The worm detector, whose technology could some day be used in corporate networks, employs a combination of heuristics and good old sleuthing to track down worms and locate their signatures—or the unique pattern of data required for its particular exploit—and then notify other systems so that they can block the worm.
It watches for tell-tale signs such as multiple attempts by a system to connect to random Internet addresses as Worms attempt to infect other systems, then it eyes the specific data being transmitted. It keeps a log of both, from which it can build Worm signatures.
Because it does the work automatically it can eliminate lags, which often last days, between when a worm is detected and its signature manually mapped and then disseminated.
“Its well known that there are worms that can affect the entire Internet within minutes,” Karp said. “Compare that with how long it takes to generate a signature “now.” If youre goal is to stop worms before they spread, which is the real way to win this, the human approach is too cumbersome.”
Although the first few copies of a worm will get by Autograph, the vast majority of the Internet can be protected by the proactive sharing of signatures, Karp said. Autograph machines, which filter data at a network gateway, can communicate with each other, but are capable sharing signatures with others.
When measured by its ability to prevent broad worm infections, Karp said his tests showed Autograph would have published a signature for the Code-Red worm before two percent of the total number of machines vulnerable to the worm had become infected.
Thus, assuming there were enough Autograph monitors in place, it could have prevented 98 percent of infections, he said, saving huge amounts of money.
“Right now, if just one percent of edge networks on the Internet ran Autograph, the speed claims Ive made would be true” about Code Red, Karp said.
Code Red, which exploited vulnerability in Microsofts IIS Web server, spread quickly in 2001 and is estimated to have done about $2.6 billion worth of damage, most of which was the cost of cleaning affected computers.
While Autograph is now available, Karp and his team are also working on a Polygraph, a similar program which can sniff out so-called polymorphic worms, which change each time they replicate in an effort to cover up their signatures and thwart the defense used in Autograph.

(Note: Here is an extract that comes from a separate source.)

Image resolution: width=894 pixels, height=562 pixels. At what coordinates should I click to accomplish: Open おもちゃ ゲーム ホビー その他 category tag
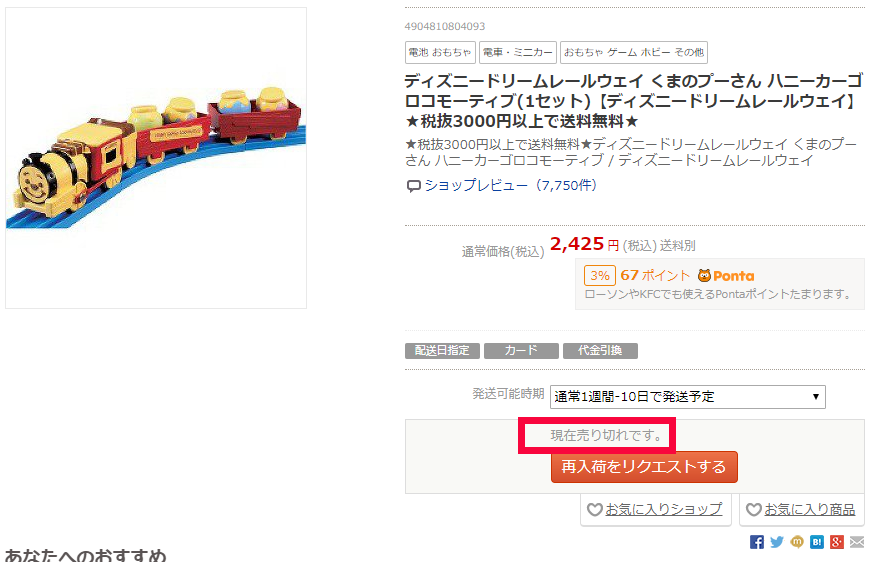pos(634,52)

Even polymorphic worms still have certain parts, related to their particular exploit, that cant change, he said. Thus the parts that dont change can be mapped and those maps shared.
Despite sounding promising, Autograph and Polygraph are a ways from prime time, Karp said.
“I dont claim its a product. Its a first important step toward building this kind of system,” he said. “Weve shown that it can be done. We believe that the research community and, increasingly, corporations will take up Autograph and begin to build more product-like systems” that draw on it.
Ultimately, the technology could be used on concert with the circuit breaker-like tools that detect worm and shut down PCs or servers.
“Intel is committed to making computer components and computing more secure,” Karp said. “Its self-evident how important that is.”